## TASK PROMPT
Please echo the records below from the line with "At what coordinates should I click to accomplish: Switch" up to and including the line with "Looking at the screenshot, I should coord(267,256).".

## RECORDS PROVIDED
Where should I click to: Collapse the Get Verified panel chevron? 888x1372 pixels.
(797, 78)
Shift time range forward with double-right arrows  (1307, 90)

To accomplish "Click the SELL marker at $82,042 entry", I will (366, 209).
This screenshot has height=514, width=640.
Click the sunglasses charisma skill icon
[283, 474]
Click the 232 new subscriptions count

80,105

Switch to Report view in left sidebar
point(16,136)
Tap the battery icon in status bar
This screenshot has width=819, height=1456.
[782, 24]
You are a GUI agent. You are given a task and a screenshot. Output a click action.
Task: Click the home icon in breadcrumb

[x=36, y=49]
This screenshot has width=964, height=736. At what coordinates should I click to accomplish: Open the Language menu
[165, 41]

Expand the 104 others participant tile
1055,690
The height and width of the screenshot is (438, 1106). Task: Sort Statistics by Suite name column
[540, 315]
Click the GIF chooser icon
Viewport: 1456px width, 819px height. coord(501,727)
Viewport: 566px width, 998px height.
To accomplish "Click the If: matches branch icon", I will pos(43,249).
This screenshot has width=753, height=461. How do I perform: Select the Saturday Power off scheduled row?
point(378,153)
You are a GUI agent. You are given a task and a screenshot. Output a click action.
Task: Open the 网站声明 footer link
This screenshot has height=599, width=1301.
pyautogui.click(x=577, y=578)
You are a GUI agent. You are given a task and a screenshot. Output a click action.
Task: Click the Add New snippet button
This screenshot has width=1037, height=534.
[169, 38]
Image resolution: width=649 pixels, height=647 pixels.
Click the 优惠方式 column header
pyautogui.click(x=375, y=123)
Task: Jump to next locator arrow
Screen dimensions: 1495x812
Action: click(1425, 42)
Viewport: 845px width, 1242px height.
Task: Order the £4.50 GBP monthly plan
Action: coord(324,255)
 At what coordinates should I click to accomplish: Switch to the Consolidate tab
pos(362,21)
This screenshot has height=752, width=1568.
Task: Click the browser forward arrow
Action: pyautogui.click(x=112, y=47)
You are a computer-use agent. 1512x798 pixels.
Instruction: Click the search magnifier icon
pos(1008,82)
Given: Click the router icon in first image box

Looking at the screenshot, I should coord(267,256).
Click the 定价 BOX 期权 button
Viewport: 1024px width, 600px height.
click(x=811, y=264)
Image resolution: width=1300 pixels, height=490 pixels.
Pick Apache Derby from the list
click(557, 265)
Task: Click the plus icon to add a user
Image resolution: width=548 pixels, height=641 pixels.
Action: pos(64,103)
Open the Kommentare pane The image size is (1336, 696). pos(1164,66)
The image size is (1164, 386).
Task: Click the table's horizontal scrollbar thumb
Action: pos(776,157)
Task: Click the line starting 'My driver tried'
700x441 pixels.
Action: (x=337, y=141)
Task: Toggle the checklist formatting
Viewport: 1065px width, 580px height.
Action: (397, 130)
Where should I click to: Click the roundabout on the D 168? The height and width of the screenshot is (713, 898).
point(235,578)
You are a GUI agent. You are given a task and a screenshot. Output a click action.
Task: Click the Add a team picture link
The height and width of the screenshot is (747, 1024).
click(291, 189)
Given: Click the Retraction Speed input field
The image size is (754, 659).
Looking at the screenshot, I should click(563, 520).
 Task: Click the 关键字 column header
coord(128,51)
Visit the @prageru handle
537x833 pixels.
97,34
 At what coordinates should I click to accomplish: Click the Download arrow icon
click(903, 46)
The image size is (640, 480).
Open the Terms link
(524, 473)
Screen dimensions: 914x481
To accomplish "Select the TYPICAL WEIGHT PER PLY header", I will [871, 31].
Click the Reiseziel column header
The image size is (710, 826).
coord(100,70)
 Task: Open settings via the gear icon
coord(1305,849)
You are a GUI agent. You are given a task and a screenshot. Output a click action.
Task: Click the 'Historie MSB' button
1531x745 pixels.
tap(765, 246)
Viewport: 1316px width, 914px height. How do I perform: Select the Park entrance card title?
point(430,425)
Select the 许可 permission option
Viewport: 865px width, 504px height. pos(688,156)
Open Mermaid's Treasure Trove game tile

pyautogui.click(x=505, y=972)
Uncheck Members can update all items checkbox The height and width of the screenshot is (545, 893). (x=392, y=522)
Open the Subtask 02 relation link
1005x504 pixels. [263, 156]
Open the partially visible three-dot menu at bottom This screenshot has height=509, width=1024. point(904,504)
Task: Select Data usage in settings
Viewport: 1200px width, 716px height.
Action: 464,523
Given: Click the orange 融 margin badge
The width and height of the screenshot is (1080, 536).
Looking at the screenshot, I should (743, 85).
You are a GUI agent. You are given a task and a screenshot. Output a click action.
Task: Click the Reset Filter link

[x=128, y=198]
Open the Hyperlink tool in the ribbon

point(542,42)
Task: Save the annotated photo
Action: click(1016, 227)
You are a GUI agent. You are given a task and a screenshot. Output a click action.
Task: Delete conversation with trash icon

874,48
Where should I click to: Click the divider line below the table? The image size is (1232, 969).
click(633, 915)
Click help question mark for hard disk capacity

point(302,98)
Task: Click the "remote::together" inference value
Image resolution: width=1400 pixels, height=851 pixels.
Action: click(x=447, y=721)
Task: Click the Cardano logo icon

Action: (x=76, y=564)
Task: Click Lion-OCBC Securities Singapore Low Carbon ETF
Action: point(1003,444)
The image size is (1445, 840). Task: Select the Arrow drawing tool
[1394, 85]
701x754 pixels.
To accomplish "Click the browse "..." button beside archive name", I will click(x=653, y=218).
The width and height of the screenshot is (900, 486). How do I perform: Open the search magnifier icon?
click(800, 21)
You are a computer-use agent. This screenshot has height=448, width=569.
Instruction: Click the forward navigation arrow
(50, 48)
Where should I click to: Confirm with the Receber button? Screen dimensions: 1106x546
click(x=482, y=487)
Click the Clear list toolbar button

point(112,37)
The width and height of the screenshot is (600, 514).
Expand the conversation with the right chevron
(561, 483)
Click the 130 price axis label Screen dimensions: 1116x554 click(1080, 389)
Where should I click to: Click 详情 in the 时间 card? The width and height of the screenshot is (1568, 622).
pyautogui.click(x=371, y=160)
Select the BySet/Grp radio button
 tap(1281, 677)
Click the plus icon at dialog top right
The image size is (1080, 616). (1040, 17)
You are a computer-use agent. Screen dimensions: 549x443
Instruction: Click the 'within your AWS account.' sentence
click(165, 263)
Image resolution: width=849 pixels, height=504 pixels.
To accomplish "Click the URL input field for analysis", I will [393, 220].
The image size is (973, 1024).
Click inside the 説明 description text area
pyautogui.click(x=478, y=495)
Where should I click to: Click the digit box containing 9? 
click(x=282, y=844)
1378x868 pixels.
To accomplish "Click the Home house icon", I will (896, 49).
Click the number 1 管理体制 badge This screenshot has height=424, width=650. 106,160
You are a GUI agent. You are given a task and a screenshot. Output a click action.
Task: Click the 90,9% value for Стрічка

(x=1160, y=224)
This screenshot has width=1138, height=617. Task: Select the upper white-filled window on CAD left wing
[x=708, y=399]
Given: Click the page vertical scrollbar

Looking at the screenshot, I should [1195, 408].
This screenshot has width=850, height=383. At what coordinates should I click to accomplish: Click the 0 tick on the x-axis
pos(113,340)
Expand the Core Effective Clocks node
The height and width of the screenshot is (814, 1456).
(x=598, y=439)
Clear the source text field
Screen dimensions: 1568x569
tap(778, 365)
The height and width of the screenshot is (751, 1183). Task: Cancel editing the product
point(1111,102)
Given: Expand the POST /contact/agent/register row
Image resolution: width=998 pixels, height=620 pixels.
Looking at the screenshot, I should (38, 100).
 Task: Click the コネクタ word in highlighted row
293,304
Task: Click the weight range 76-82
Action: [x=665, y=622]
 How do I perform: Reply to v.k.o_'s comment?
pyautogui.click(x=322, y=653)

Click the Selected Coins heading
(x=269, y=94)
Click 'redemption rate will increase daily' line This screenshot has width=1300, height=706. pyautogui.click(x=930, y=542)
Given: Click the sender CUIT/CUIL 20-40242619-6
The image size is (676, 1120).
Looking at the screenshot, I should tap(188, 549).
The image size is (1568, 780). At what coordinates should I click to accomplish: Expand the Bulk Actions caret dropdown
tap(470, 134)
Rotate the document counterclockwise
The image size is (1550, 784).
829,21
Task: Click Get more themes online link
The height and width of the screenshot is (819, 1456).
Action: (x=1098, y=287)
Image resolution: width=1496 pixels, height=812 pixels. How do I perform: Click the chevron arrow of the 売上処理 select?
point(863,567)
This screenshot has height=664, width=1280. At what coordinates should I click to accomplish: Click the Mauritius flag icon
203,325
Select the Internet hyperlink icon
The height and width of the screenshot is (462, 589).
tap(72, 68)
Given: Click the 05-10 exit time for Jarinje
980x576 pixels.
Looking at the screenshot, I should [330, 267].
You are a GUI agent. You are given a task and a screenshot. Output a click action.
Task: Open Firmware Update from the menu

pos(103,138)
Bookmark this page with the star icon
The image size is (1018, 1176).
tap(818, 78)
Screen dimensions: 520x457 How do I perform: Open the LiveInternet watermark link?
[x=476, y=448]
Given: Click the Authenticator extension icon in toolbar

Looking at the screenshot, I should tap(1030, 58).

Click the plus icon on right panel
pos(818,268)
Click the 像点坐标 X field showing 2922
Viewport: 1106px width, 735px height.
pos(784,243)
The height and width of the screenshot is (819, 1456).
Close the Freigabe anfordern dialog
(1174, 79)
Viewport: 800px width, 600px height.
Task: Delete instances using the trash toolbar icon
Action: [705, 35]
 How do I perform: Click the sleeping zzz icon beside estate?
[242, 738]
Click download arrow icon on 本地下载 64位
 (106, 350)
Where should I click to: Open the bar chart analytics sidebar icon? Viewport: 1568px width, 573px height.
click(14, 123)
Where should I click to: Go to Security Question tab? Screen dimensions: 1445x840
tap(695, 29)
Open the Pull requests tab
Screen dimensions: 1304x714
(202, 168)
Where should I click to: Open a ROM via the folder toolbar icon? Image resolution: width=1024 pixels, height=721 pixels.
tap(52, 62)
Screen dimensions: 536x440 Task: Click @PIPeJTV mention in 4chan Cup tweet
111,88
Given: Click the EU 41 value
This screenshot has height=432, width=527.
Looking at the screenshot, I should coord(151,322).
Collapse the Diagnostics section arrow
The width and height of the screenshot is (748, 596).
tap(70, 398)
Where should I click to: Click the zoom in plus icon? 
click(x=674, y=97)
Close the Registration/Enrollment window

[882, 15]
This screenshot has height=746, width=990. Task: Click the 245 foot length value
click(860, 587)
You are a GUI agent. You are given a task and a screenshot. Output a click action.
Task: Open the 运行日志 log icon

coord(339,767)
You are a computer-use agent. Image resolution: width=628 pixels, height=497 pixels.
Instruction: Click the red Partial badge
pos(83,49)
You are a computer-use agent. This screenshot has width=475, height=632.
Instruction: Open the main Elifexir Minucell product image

## WRITTEN RESPONSE
 At what coordinates should I click to accomplish: Switch to the Consolidate tab
pos(362,21)
This screenshot has height=752, width=1568.
Task: Click the browser forward arrow
Action: pyautogui.click(x=112, y=47)
You are a computer-use agent. 1512x798 pixels.
Instruction: Click the search magnifier icon
pos(1008,82)
Given: Click the router icon in first image box

Looking at the screenshot, I should coord(267,256).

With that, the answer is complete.